TASK SET:
1. Name every college or university that the biography of Jessie Marie Jacobs mentions.
2. Answer these questions from the biography of Jessie Marie Jacobs:
(a) In what year did she earn her master's degree?
(b) Who supervised her Ph.D.?
(c) Whom did she marry after her 1935 divorce?

TEXT PROVIDED: Begin

= Jessie Marie Jacobs =

American mathematician (1890–1954)

Jessie Marie Jacobs Muller Offermann (1890–1954) was an American mathematician who also made contributions to the field of genetics.

Jessie M. Jacobs completed her undergraduate degree at McPherson College. After a year spent teaching high school she was awarded one of the first two fellowships to study graduate-level mathematics at the University of Kansas, where she earned her master's degree in 1916. She earned her Ph.D. in mathematics from the University of Illinois at Urbana–Champaign in 1919 under the supervision of Arthur Byron Coble. She became an associate professor at Rockford College and then, in 1920, an instructor at the University of Texas at Austin, where she also edited the Texas Mathematics Teachers' Bulletin. Her tenure at the university, along with that of colleague Goldie Printis Horton, is recognized by an annual lecture series.

While at the University of Texas, she met geneticist Hermann Joseph Muller when he asked her for help modeling the mathematics of mutation in flies. The couple married in 1923. Their son David, who would become a mathematician and computer scientist, was born the following year. Jessie's university appointment was terminated in 1924 against her wishes: her departmental colleagues felt that academia and motherhood were incompatible. Her own teaching career over, Jessie collaborated with her husband in the Drosophila laboratory and co-authored an article with him. Muller would later win a Nobel prize for the research he performed with Jessie's assistance during this period.

The marriage had grown strained, but in 1933 Jessie joined Hermann Muller in Berlin and then Leningrad for a portion of his Guggenheim fellowship. She divorced her husband in 1935 (first in the Soviet Union, then in Texas) and within a few months remarried Carlos Alberto Offermann. He had worked in Hermann Muller's Leningrad laboratory from 1933 to 1934. After marrying Jessie in Texas Carlos returned to his position, now relocated to Moscow, though his wife and stepson were unable to join him. So long as his father remained in the Soviet Union, a Texas judge refused to permit David Muller to leave the state. Jessie made a living in Austin by tutoring university students in mathematics, subletting a room, and supervising a Works Progress Administration group writing a history of Travis County.

TEXT PROVIDED: End
SUPPLIED ENTRIES: Begin

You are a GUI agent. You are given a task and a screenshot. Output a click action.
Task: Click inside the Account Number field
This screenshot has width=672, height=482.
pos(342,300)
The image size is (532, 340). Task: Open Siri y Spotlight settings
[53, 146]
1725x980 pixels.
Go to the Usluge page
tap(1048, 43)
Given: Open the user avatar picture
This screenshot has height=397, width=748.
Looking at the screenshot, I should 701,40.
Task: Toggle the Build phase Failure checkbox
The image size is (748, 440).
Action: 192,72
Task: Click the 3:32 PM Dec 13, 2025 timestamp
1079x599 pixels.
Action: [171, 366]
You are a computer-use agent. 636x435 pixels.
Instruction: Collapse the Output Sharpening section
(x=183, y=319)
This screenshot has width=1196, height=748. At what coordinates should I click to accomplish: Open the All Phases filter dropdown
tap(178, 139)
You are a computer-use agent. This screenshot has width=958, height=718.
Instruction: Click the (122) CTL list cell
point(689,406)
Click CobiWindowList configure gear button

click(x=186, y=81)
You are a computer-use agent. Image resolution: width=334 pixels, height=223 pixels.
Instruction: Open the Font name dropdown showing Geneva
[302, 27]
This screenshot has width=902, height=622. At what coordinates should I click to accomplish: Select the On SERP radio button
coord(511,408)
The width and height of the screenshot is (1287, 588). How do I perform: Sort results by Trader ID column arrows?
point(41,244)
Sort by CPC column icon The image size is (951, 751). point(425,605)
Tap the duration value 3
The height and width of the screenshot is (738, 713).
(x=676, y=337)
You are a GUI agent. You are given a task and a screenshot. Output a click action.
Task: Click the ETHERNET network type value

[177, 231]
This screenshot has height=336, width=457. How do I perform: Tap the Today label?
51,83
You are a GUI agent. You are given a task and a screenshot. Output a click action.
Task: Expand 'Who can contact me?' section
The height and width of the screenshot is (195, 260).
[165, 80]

SUPPLIED ENTRIES: End

RESULTS BY TASK:
1.
McPherson College
University of Kansas
University of Illinois at Urbana–Champaign
Rockford College
University of Texas at Austin

2.
(a) 1916
(b) Arthur Byron Coble
(c) Carlos Alberto Offermann